三菱地所が目指す「有楽町改造計画」の全貌 解体予定のビルに生まれた“謎空間”とは:一等地にアーティストの工房?(2/5 ページ)
20年前の東京・大手町、丸の内、有楽町を覚えているだろうか。午後3時にはシャッターが閉まり、週末はほぼ無人になる寂しいオフィス街だった。だが、この20年で街の風景は大きく変わり、道行く人の顔ぶれも多様に。社会の変化を追い風にして次の10年へ。これまでにない街を目指す大丸有の今を聞いた。
28万人の就業人口を100万人に
「2000年代の主に東京駅周辺の建物の更新が主体となった時期を第一次、住宅、ホテルなどを含めた開発で街の機能が進化、拡大した10年代を第二次とすると、20年以降は今までと異なるNEXTステージと位置付けられる」と話すのは、三菱地所プロジェクト開発部有楽町街づくり推進室を統括する山元夕梨恵氏。
リリースの説明によると目指す姿は「人・企業が集まり交わることで新たな『価値』を生み出す舞台」とある。集まる、交わるのであれば、大丸有内にはすでに複数のインキュベーション施設(起業者の事業拡大や成功を支援する施設)などがある。だが、そこには今まで「アーティスト」はいなかった。しかも、話を聞くとアーティストだけではなく、もっと多様な人たちが集まる街が模索されていた。
「現在の大丸有の就業者数は約28万人。オフィスに席があり、コロナ前には毎日出勤していた人たちです。丸ノ内NEXTステージでは1週間に数時間だけ来る人なども含め、大丸有に関わる人を100万人にしようと考えています。
そのためには就業者だけでは足りませんし、そもそも就業者もコロナ禍でオフィスに行かなくて済むようになり、減ってきています。面白いイベントで人を呼ぶだけではそこまでは増やせません。

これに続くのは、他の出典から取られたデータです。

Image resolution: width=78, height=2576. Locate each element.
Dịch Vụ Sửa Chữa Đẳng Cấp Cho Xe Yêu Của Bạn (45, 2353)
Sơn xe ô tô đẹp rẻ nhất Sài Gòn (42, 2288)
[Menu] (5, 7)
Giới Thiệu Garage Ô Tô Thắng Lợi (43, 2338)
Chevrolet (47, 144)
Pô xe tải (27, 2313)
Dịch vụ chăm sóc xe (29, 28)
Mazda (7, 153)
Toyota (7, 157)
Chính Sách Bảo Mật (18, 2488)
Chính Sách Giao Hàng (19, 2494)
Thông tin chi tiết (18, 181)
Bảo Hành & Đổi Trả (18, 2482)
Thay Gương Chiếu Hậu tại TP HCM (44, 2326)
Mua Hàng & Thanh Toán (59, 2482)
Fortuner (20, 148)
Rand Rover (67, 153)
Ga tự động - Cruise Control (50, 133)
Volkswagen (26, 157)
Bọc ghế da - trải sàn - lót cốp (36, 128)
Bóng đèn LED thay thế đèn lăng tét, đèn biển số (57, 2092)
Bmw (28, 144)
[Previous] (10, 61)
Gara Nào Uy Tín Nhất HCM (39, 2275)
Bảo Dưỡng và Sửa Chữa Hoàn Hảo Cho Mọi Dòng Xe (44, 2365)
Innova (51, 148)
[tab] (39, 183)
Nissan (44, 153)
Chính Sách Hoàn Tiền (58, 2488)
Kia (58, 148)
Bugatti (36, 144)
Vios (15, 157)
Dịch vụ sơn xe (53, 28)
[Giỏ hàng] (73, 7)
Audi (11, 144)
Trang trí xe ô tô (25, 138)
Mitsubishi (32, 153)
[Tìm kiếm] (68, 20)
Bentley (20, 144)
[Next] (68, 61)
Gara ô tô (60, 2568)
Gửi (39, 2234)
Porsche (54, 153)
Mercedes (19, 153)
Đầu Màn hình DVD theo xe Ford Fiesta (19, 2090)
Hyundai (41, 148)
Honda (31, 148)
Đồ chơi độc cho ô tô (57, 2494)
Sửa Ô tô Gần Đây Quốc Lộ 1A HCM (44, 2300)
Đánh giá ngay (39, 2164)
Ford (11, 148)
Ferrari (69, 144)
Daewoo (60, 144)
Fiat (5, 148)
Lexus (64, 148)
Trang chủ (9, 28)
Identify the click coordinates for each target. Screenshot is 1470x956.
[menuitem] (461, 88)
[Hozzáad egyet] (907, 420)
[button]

考えたのは大丸有を1回きりではないつながり・役割のある居場所にすることで、自分の意思でやりたいことがある人たちが来たいと思える場所にすることです」(山元氏)
「バー変態」が生む、熱いリアルな人間関係
そのために先導プロジェクトでは建替えまでの期間限定ながら常設の2つの場所を作った。ひとつは新有楽町ビル10階にある「有楽町『SAAI』 wonder working community」(以下、SAAI)と名付けられた、見え方としてはシェアオフィスだ。
「アイデアをおもいつき、カタチに」する場として位置付けており、主にビジネスパーソンを対象に新規事業の提案など、何かをやりたいと思っている人をターゲットに想定している。それ以外には兼業、副業の人もいれば、スタートアップの人たちもおり、現状350人くらいが参加している。
「リモートワークの場でもありますが、基本はコミュニティー。自分で動く、やりたいことがある人の背中を押す、あるいはまだその思いに気づいていない人を目覚めさせる場になればと考えています。
私自身、この10数年で会社、働き方、働く場所やルール、ツールが変わったことで個人の意思でこうすべきと考えたことが仕事で反映されるようになり、それが非常に楽しい。これが働く意味だろうと思います。アサインされる人から自分で動く人になることで仕事をタスクではないモノにしていく。そんな場を想定しています。
そのため、参加する際には面談を実施し、将来何がしたいかを必ず聞きます。コミュニティマネージャーが常駐しており、メンバーと会話をしたり、メンバー同士をつなげる手助けをしたりしています」(山元氏)
それ以上にSAAIらしい仕掛けとして用意しているのが『バー変態』だ。施設中央にカウンターのあるバーコーナーを設けており、SAAIメンバーの希望者が交代でチーママ、チーパパを務めるという。コミュニティマネージャーにつないでもらうだけではなく、“自分からつながりに行く”という場なのだ。
コロナ禍でしばらくはオンラインイベントを開催してきたが、リアルの熱量は全然違うと山元氏。オンラインだとイベントが終わった途端に画面がぷつんと切れておしまいだが、リアルだと終了後も会話が続き、名刺交換その他一見無駄な時間が続く。
オンラインで一度会った人と意気投合、一緒にビジネスをしようという展開まではなかなかたどり着きにくいが、リアルだと時としてそこまで一気に行ってしまうこともある。バー変態は個人対個人の、そうした熱い出会いの場所を目指しているのだ。